Work task.
Go through the listing below and output it word for word.

The records.
====================

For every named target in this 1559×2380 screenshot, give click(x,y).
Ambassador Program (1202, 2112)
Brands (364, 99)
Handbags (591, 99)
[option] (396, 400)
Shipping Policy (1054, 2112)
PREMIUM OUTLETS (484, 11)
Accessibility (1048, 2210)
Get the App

====================

Output of the exercise.
For every named target in this 1559×2380 screenshot, give click(x,y).
Ambassador Program (1202, 2112)
Brands (364, 99)
Handbags (591, 99)
[option] (396, 400)
Shipping Policy (1054, 2112)
PREMIUM OUTLETS (484, 11)
Accessibility (1048, 2210)
Get the App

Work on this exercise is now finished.